A obra mostra como um regime retrógrado institucionalizava, na forma de leis, comportamentos autoritários, xenófobos ou machistas. As mulheres precisavam de autorização dos maridos para viajar ao exterior ou para trabalhar. Homens não podiam ser punidos por violar a correspondência de suas esposas.
Não havia divórcio, e era comum que mulheres que quisessem se separar acabassem internadas em hospícios. Médicos amigos dos maridos forneciam laudos de doença mental, como mostrou uma exposição recente dedicada ao tema no Museu do Aljube, em Lisboa —outra instituição dedicada a relembrar os horrores da ditadura, também situada num prédio que serviu de prisão.
O reacionarismo salazarista tinha momentos de humor involuntário. Ficou famosa a portaria 69.035 da Câmara Municipal de Lisboa, de 1953. Em seu artigo 48 ela estabelecia multas para quem atentasse contra a moral e os bons costumes: “Mão na mão: 2$50 Escudos; Mão naquilo: 15$00; Aquilo na mão: 30$00; Aquilo naquilo: 50$00”. Quem fosse apanhado “com a língua naquilo”, além dos 150$00 de multa, poderia acabar preso. “Foi um tempo caricato, mas sem graça”, afirma Costa Santos em seu livro.
Outras leis esdrúxulas proibiam a Coca-Cola e o uso de isqueiros na rua, com a justificativa de proteger as indústrias nacionais do vinho e dos fósforos. Inspirado nelas, o grupo teatral Palmilha Dentada criou a peça “O 25 de Abril Nunca Aconteceu”, que está com ingressos esgotados na cidade do Porto.
No espetáculo, uma distopia que imagina Portugal sem a Revolução do Cravos, Cristiano Ronaldo ainda joga no Benfica, pois não consegue autorização para sair do país. Uma fã da cantora Amy Winehouse sonha em assistir a um show dela –uma referência ao fato de que as notícias demoravam a chegar ao país devido à censura. Winehouse morreu em 2011.
O líder do Partido Comunista Português, Álvaro Cunhal, inimigo número um do regime, foi transferido para o presídio do Peniche em 1956. Descobriu-se muito mais tarde que o fado “Abandono” fora escrito em sua homenagem.
“Amália Rodrigues sempre soube disso, embora nunca tenha admitido”, diz o escritor e jornalista Miguel Carvalho, autor do livro “Amália, Ditadura e Revolução”, obra de referência para entender o autoritarismo português.
O salazarismo não teve coragem para censurar Amália, mas proibiu que sua música tocasse no rádio — “o que na época equivalia a não existir”, diz Nuno Estevens, músico da banda de Sofia Lisboa.
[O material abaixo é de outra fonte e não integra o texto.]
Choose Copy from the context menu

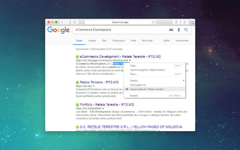point(133,66)
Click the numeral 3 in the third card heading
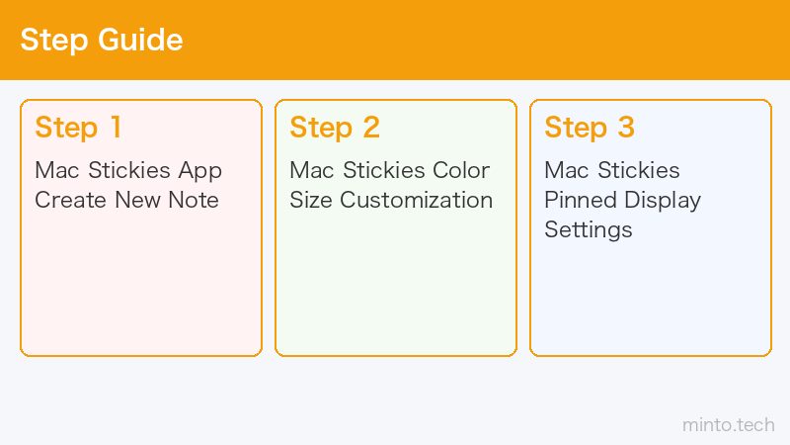 pos(626,127)
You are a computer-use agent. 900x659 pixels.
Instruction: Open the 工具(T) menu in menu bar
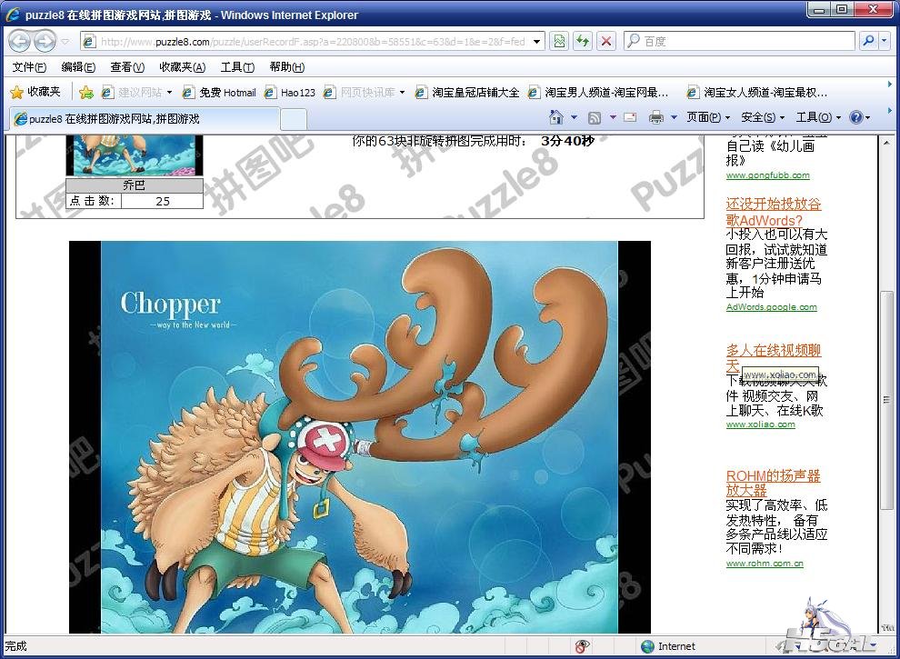click(x=237, y=67)
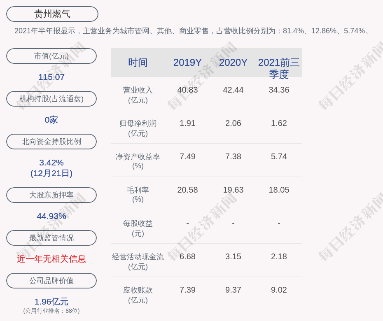383x321 pixels.
Task: Click the red 近一年无相关信息 text
Action: [51, 259]
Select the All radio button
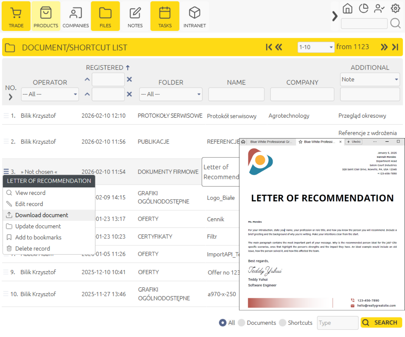This screenshot has width=405, height=337. pyautogui.click(x=222, y=323)
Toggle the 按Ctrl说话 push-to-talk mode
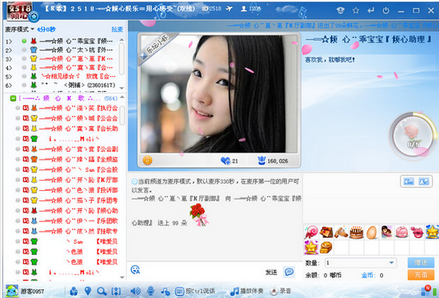This screenshot has width=439, height=298. (x=195, y=292)
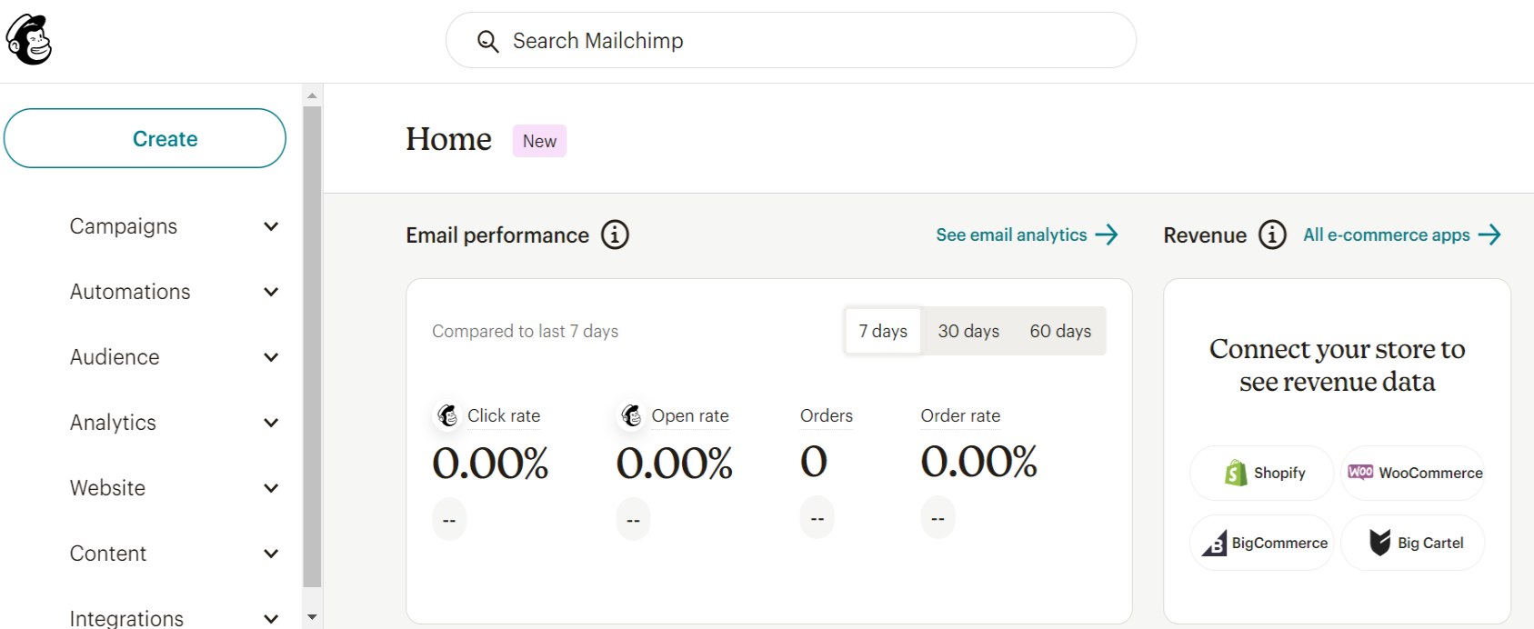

Um ano depois da composição do “Fado do Peniche”, Álvaro Cunhal escapou da prisão junto com outros presos.
A fuga espetacular repercutiu na imprensa internacional e humilhou o salazarismo. Anos mais tarde, no pós-25 de abril, Cunhal tornou-se líder de um partido finalmente legalizado, que competia por votos na democracia nascente.